On Saturday night, while sitting in a hotel room, I was surfing channels and was watching some program on BBC, which interrupted it with breaking news on the Norway bomb blast. It was a scary bit of news, but what compounded the same and got me thinking on how much Islam had got tagged as a terror religion. To watch one of the most moderate news channels in the world hinting that this could possibly be a terror attack linked to the Norway Cartoon publication and their presence in Afghanistan was just shocking. If I had heard it on Fox news I wouldn’t have been surprised, but hearing it on BBC was a bit disappointing.

It finally turned out that the guy who did this, or the groups behind this were really Christian Fundamentalists and not Islamic Jihadis. I remember reading the below story somewhere on the internet and searched it out as my answer to to the Jihadi, the Hindu Fundamentalist, the Christian Militant or the Buddhist terrorist who is reading my blog.

A child in the sixth grade in a Sunday School in New York City, with the encouragement of her teacher, wrote to Einstein on 19 January I936 asking him whether scientists pray, and if so what they pray for. Einstein replied as follows on 24 January 1936:

“I have tried to respond to your question as simply as I could. Here is my answer. Scientific research is based on the idea that everything that takes place is determined by laws of nature, and therefore this holds for the actions of people. For this reason, a research scientist will hardly be inclined to believe that events could be influenced by a prayer, i.e. by a wish addressed to a supernatural Being.
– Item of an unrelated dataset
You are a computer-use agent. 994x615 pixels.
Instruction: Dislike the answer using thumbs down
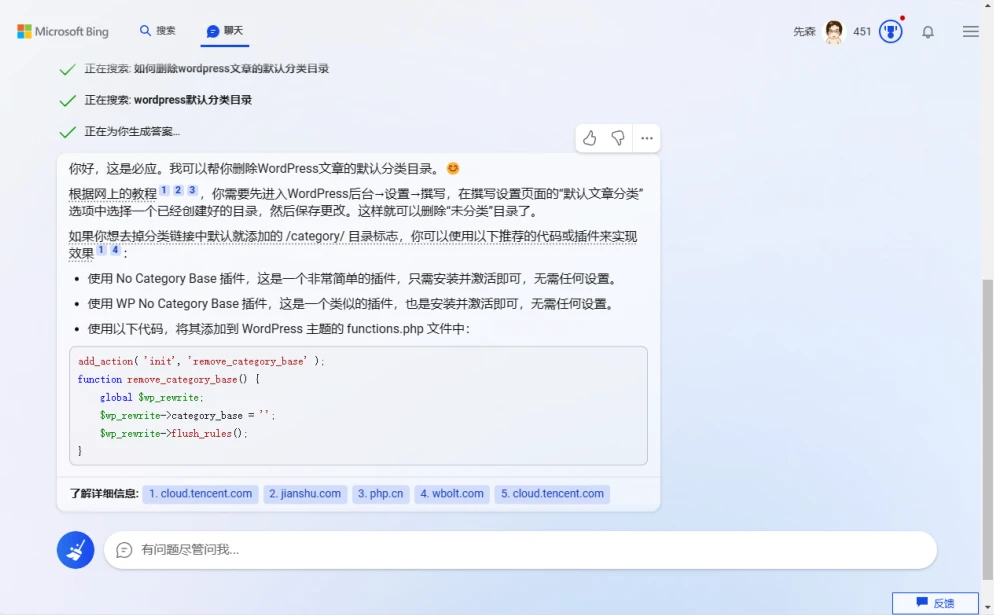617,138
However, it must be admitted that our actual knowledge of these laws is only imperfect and fragmentary, so that, actually, the belief in the existence of basic all-embracing laws in Nature also rests on a sort of faith. All the same this faith has been largely justified so far by the success of scientific research. But, on the other hand, every one who is seriously involved in the pursuit of science becomes convinced that a spirit is manifest in the laws of the Universe — spirit vastly superior to that of man, and one in the face of which we with our modest powers must feel humble.”


I believe my personal religion is also work in progress. It matters very little to me, as to what religion I was born under, yet I consider myself as deeply religious. As I look in awe at the miracles of this universe, I am convinced of the existence of the greater power, I am however not convinced that it resides in an idol. I am convinced that anyone with compassion, empathy, kindness and love believes in the same God as I do. If he defines it as The Allah, Jesus or the Krishna, it matters little to me as I know that is the same as my personal God.